| WORK INSTRUCTIONS |
a) In the composting tutorial, how many times more potent than CO2 is methane at trapping heat in the atmosphere?
b) From the composting tutorial, extract the passage word for word, beginning at the words "Composting enriches your" and stopping after "space or resources?".

| EXCERPT PROVIDED |
========

Hassle-Free DIY Composting Tutorial for the Urban Dweller

Composting made easy while you catch up on TV

Now more than ever, you may find yourself constantly in the kitchen. Whether it be from cooking a full-course meal or snacking, the reality is our food waste adds up.

This surplus of scraps cannot only cause your trash to fill faster but also poses a threat in our fight against climate change. Food waste, when disposed of in a landfill, contributes a considerable amount of methane as it decomposes, a compound that is already 25 times more potent in trapping heat in the atmosphere than CO2. Food waste also has negative impacts on water availability, as generally, agriculture is a resource-intensive practice.

The good news: you can help curb this impact without leaving your home. One timeless method of “recycling” that addresses the food waste issue head-on is composting.

Composting enriches your immediate ecosystem in a myriad of ways. It enhances the quality of your soil by helping it retain moisture and ward off pests, promotes the production of good fungi (that breaks down the organic matter that enriches soil quality), and reduces the need for chemical fertilizer. Additionally, it curbs methane emissions.

Not sold yet? Concerned you don’t have the space or resources?

========

| COLLECTED MATERIAL |

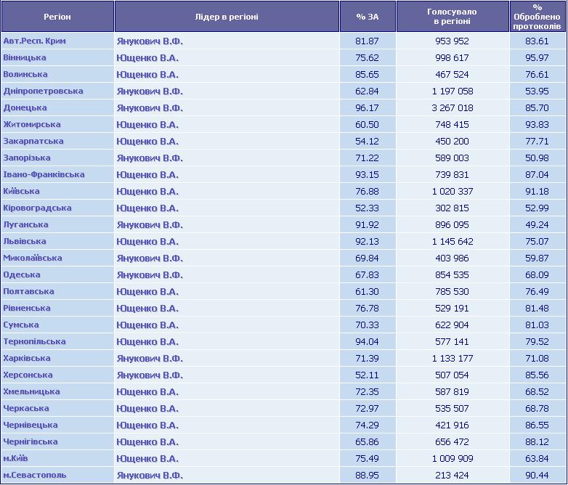Click the Львівська region link
Viewport: 568px width, 485px height.
click(25, 241)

========

| EXERCISE RESULTS |
a) 25 times more potent

b)
Composting enriches your immediate ecosystem in a myriad of ways. It enhances the quality of your soil by helping it retain moisture and ward off pests, promotes the production of good fungi (that breaks down the organic matter that enriches soil quality), and reduces the need for chemical fertilizer. Additionally, it curbs methane emissions.

Not sold yet? Concerned you don’t have the space or resources?